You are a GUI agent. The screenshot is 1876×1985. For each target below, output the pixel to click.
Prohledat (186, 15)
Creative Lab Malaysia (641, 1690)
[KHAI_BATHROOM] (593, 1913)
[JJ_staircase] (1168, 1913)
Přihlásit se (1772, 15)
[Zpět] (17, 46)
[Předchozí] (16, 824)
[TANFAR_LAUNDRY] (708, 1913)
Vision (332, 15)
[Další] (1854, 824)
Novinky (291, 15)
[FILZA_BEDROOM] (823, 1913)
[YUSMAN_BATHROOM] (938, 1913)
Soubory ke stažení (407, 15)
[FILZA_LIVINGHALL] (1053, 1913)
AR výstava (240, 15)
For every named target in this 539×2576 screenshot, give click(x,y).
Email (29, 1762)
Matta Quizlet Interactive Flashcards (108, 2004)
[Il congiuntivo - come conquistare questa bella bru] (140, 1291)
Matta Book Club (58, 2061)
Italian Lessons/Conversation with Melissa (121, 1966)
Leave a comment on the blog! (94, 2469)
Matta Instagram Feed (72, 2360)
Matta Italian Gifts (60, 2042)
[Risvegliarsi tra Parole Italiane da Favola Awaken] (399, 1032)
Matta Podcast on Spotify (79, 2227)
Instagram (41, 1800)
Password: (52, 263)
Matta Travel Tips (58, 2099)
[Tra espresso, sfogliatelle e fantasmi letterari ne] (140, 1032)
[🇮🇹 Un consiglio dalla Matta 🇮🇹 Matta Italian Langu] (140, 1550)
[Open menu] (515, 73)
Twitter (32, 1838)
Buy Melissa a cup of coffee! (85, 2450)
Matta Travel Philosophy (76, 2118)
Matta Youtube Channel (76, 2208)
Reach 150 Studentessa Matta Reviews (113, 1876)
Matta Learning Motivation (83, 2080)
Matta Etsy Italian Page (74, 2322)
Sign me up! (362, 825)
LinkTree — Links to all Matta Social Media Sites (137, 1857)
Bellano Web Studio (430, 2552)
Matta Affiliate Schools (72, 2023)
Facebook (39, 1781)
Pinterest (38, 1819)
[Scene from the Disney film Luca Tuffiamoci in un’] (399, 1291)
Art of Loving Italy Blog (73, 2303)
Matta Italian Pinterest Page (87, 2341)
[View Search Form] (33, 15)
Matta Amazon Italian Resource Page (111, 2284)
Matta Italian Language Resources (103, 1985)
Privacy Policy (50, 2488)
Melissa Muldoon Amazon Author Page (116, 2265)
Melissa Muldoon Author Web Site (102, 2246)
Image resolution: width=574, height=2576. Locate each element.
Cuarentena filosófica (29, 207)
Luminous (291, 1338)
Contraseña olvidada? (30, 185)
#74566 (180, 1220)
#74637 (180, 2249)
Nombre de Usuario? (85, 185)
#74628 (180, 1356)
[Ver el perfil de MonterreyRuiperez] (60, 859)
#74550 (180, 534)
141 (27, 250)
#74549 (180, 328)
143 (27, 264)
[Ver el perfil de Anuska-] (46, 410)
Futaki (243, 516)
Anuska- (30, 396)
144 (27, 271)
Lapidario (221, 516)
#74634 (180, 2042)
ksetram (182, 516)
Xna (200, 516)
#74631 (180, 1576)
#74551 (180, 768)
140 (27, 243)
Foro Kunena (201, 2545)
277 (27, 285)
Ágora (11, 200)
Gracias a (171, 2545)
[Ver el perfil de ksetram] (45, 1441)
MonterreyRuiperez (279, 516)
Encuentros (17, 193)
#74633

Exercise aim →
Search each line of the entries for the string "perfil", then say how many lines have it. Reply with the number only.

Task solution →
3